**ФРАГМЕНТ ТЕКСТА**
ВСЕ СИМФОНИИ АЛЬФРЕДА ШНИТКЕ

Вернуться

       Альфред Гарриевич Шнитке родился 24 ноября 1934 года в городе Энгельсе (тогдашняя Республика Немцев Поволжья). Композиторское образование получил в Московской консерватории (1953-1958) и в аспирантуре при ней (1958-1961). До 1972 года там же преподавал в классе инструментовки и чтения партитур. Много работал в кино и драматическом театре (автор музыки к шестидесяти фильмам). Заслуженный деятель искусств РСФСР (1987), лауреат Государственной премии РСФСР (1986), член Западноберлинской Академии Искусств (1981), член-корреспондент Баварской Академии Изящных Искусств (1986), член-корреспондент Берлинской (ГДР) Академии Искусств (1986).
       Музыка Альфреда Шнитке - ценнейшая часть современной духовной культуры. Встречи с его произведениями дарят редкой силы эстетические переживания, вовлекая в захватывающий процесс художественного постижения бытия. Музыка Шнитке подобна изменчивой жизни, она движется и эволюционирует вместе с эпохой, подобно сверхчувствительному барометру отражая духовную ситуацию современного мира и человека в мире.

**ИСХОДНЫЕ ДАННЫЕ**
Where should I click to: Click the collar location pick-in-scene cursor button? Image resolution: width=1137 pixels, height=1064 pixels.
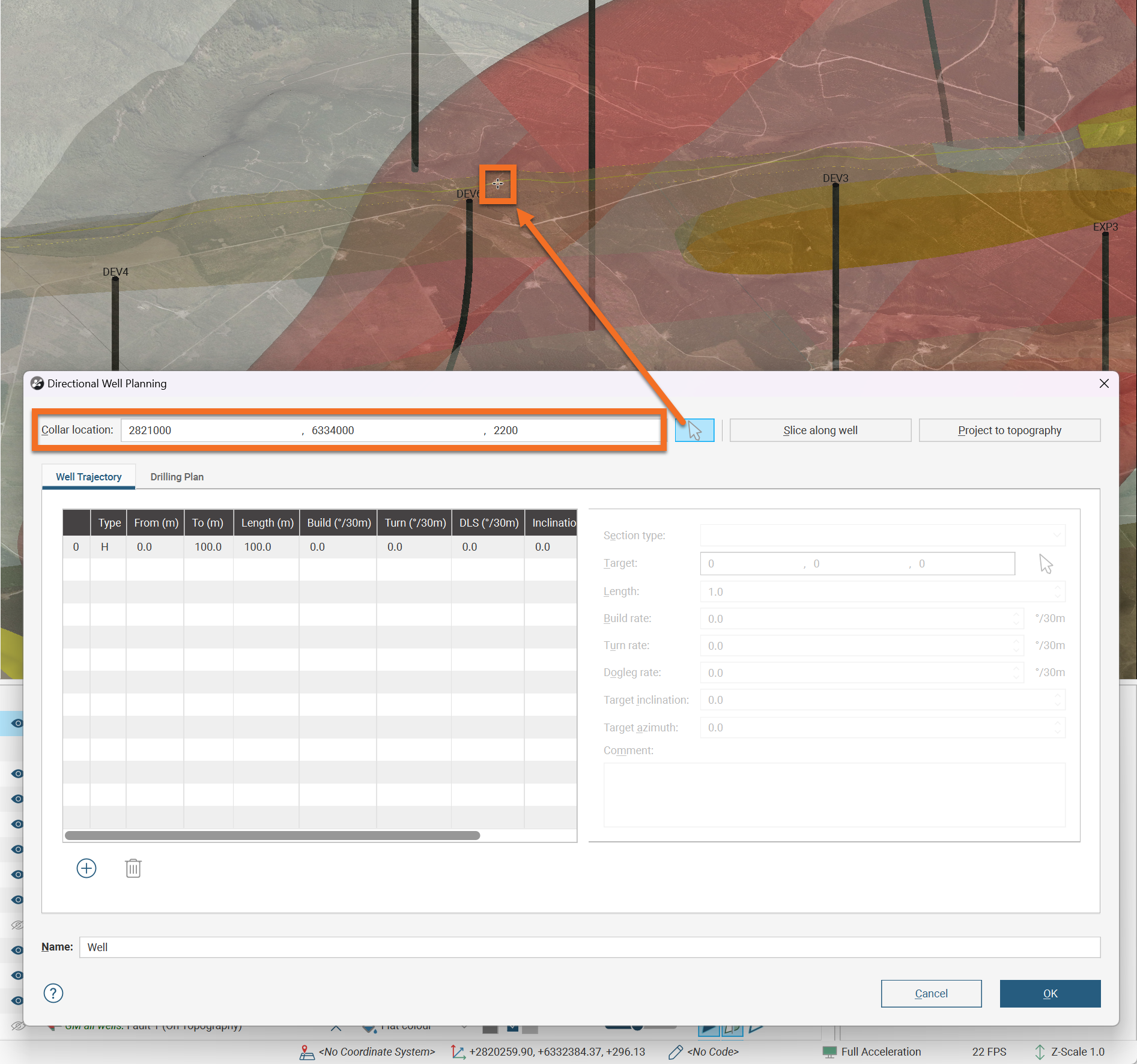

**КОРОТКОЕ ЗАДАНИЕ 1**
Замените «Московской консерватории» на «Ленинградской консерватории» и приведите фрагмент текста о Шнитке целиком, от «Альфред Гарриевич Шнитке» и вниз до «Академии Искусств (1986).».
**КОРОТКОЕ ЗАДАНИЕ 2**
Пожалуйста, переведите на английский язык это предложение из текста о Шнитке: «Музыка Альфреда Шнитке - ценнейшая часть современной духовной культуры».
**КОРОТКОЕ ЗАДАНИЕ 3**
Продолжите текст о Шнитке, начав сразу после его последнего предложения.

**РЕЗУЛЬТАТ ЗАДАНИЯ 1**
Альфред Гарриевич Шнитке родился 24 ноября 1934 года в городе Энгельсе (тогдашняя Республика Немцев Поволжья). Композиторское образование получил в Ленинградской консерватории (1953-1958) и в аспирантуре при ней (1958-1961). До 1972 года там же преподавал в классе инструментовки и чтения партитур. Много работал в кино и драматическом театре (автор музыки к шестидесяти фильмам). Заслуженный деятель искусств РСФСР (1987), лауреат Государственной премии РСФСР (1986), член Западноберлинской Академии Искусств (1981), член-корреспондент Баварской Академии Изящных Искусств (1986), член-корреспондент Берлинской (ГДР) Академии Искусств (1986).

**РЕЗУЛЬТАТ ЗАДАНИЯ 2**
Alfred Schnittke's music is a most valuable part of contemporary spiritual culture.

**РЕЗУЛЬТАТ ЗАДАНИЯ 3**
       Шнитке - художник-философ. Но не холодный рационализм, а пламенный темперамент художника-стастотерпца, принимающего в свою душу самые непримиримые конфликты действительности, пульсирует в его музыке. Она принимается как напряженное размышление о природе зла, о противостоянии жизни и смерти, о власти пошлой обыденности и торжестве высокого духа. Одержимость «последними вопросами бытия» делает Шнитке законным наследником великой гуманистической традиции русского искусства. И не случайно композитора все чаще сравнивают с Достоевским. Сравнение это справедливо во многих отношениях, но сейчас хотелось бы подчеркнуть одну его сторону. Как и Достоевский, Шнитке склонен к «большой форме», населенной множеством «персонажей», рождающейся в сложном переплетении и взаимодействии драматургических линий. Для Достоевского такой формой был роман, для Шнитке - концерт и симфония. На просторе крупных инструментальных композиций Шнитке чувствует себя всего естественнее, и хотя он работает практически во всех музыкальных жанрах, центральными в его творчестве, несомненно, являются масштабные циклические произведения. И особое место среди них занимают пять симфоний.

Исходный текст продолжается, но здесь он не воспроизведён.